Linking a Total Ankle Arthroplasty Registry to Medicare Inpatient Claims without Unique Identifiers.

Author information

Departments of Population Health Sciences (S.R.R., B.G.H., and L.H.C.) and Orthopaedic Surgery (S.B.A.), Duke University, Durham, North Carolina.
Department of Biomedical Engineering and Mechanics, Virginia Tech, Blacksburg, Virginia.
Department of Orthopaedic Surgery, Virginia Tech Carilion School of Medicine, Roanoke, Virginia.



Linking clinical registries to administrative claims data enables researchers to capitalize on the specific strengths of each data source with respect to the depth, breadth, and completeness of information. The objectives of this study were to link a health-system-based orthopaedic surgery registry to U.S. Medicare claims data without the use of unique identifiers and to assess the representativeness of the linked records.

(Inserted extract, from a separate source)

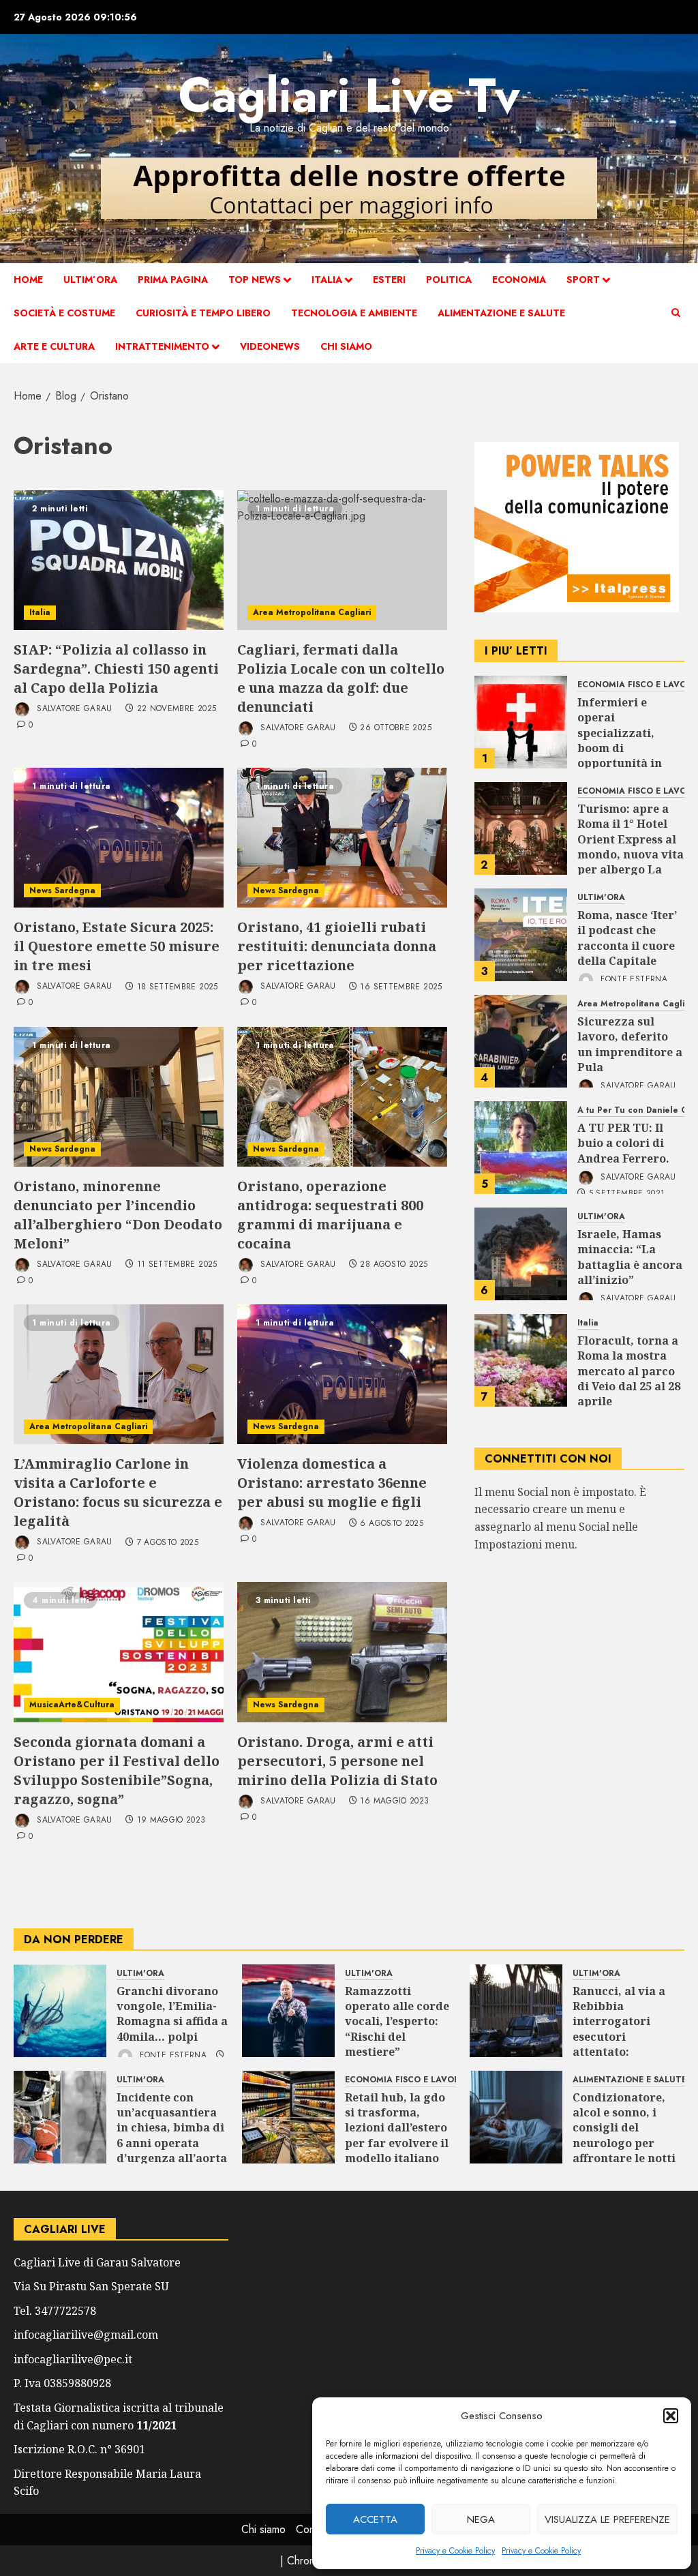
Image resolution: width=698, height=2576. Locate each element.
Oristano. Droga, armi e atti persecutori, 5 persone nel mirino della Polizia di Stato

The registry included clinical data for patients ≥65 years of age who underwent elective, inpatient total ankle arthroplasty (TAA) in a single health system during the period of 2007 through 2012. Registry participants were identified within the Medicare data by linking registry procedures to TAA procedures within the claims data using a combination of procedure date, patient date of birth, and patient sex. We assessed the representativeness of the linked records by comparing them to both unlinked registry records and unlinked Medicare records for TAA procedures. Additionally, we described the availability of postsurgical data for linked records.


Of 360 TAA registry participants ≥65 years of age, 280 (77.8%) were matched to a Medicare record; 250 (89.3%) of those 280 participants were matched on the basis of a linking rule that required an exact match for procedure date, date of birth, and sex. The 280 linked records comprised 5.5% of all Medicare TAA procedures among beneficiaries ≥65 years of age enrolled in the fee-for-service Medicare program (n = 5,070). Compared with linked records, unlinked records were more likely to be for patients 65 to 69 years old, but the 2 groups were similar in terms of sex, body mass index, and availability of clinical measurements. Of the linked records, 214 (76.4%) had ≥3 years of postoperative follow-up claims data.


Linkage without unique patient identifiers between an orthopaedic registry and Medicare claims data is feasible, allows for assessment of representativeness, and creates a unique resource of longitudinal data for research.